Background: Rapid increase of pulmonary vascular resistance (PVR) early after reperfusion remains a major issue in clinical lung transplantation. A potent vasoconstrictor peptide, endothelin-l plays an important role in various pulmonary pathophysiologic conditions and might induce increased PVR. We investigated the expression and influence of endothelin-l, and the effects of an ETA and ETB nonselective endothelin receptor antagonist, TAK-044, at reperfusion after cold preservation in a canine lung transplantation model. Methods: Left single lung allotransplantation procedures were performed in three groups of animals.
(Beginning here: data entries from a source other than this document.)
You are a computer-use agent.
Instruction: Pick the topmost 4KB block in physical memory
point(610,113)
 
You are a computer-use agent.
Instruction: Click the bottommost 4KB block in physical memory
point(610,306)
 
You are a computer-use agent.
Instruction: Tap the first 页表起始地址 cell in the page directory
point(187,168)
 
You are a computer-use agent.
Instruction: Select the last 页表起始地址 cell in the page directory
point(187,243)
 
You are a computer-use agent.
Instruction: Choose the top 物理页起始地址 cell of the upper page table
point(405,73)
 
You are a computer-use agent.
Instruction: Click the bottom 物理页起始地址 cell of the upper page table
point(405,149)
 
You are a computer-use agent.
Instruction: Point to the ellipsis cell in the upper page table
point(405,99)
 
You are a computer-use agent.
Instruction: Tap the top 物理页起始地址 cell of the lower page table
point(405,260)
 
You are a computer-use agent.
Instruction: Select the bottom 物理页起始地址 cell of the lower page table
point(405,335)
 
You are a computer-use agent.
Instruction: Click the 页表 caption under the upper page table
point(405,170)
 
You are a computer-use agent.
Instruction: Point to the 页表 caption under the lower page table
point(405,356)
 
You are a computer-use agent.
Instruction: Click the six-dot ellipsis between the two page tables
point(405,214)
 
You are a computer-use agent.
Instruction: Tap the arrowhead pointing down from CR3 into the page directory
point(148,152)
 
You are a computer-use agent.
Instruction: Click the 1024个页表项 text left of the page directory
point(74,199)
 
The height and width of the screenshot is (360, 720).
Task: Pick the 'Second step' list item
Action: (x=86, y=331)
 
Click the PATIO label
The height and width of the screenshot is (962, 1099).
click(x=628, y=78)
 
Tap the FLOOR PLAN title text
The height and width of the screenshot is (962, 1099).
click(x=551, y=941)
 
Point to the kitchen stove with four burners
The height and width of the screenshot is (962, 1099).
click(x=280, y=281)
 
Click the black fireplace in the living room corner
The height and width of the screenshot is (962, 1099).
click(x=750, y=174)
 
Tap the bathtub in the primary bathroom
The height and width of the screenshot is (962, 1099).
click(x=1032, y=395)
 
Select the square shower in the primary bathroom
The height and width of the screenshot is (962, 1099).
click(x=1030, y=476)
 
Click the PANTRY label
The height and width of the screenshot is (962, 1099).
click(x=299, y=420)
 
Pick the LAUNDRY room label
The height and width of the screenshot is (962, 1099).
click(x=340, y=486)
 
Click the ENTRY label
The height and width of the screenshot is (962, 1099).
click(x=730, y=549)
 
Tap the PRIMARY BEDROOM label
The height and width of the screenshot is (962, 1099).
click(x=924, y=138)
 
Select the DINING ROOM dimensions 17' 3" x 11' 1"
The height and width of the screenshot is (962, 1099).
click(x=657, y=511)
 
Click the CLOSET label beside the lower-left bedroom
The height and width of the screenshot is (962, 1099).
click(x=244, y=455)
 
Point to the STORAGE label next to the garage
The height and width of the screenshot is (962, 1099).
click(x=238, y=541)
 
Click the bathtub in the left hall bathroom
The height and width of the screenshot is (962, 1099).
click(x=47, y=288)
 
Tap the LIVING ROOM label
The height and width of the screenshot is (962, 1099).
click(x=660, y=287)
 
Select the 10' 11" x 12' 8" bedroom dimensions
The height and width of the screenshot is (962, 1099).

In group I (n = 5) lungs were preserved for 12 hours; in group II (n = 5) lungs were preserved for 18 hours; and in group III (n = 6) lungs were also preserved for 18 hours, and TAK-044 (5 mg/kg) was administered just before reperfusion. All donor lungs were flushed and preserved with low-potassium dextran glucose solution at 4 degrees C. Results: Six hours after reperfusion, arterial oxygen tension (mm Hg, inspired oxygen fraction = 1.0) was 512.9 +/- 34.7 in group I, 152.4 +/- 46.7 in group II, and 509.6 +/- 29.0 in group III; PVR index (dyne sec cm(-5) m(2)) was 1130 +/- 142 in group I, 1820 +/- 142 in group II, and 1287 +/- 191 in group III. Plasma endothelin-l level was elevated significantly, and endothelin-1-like immunoreactivity was found in a variety of pulmonary vascular tissue and was seen less with immunohistochemical evaluation in group II in bronchial tissue. Conclusions: These results suggest that endothelin-l is expressed as a result of ischemia-reperfusion injury and may worsen early graft function. TAK-044 is beneficial in protecting the graft from high pulmonary vascular resistance and pulmonary edema during the early posttransplantation stage.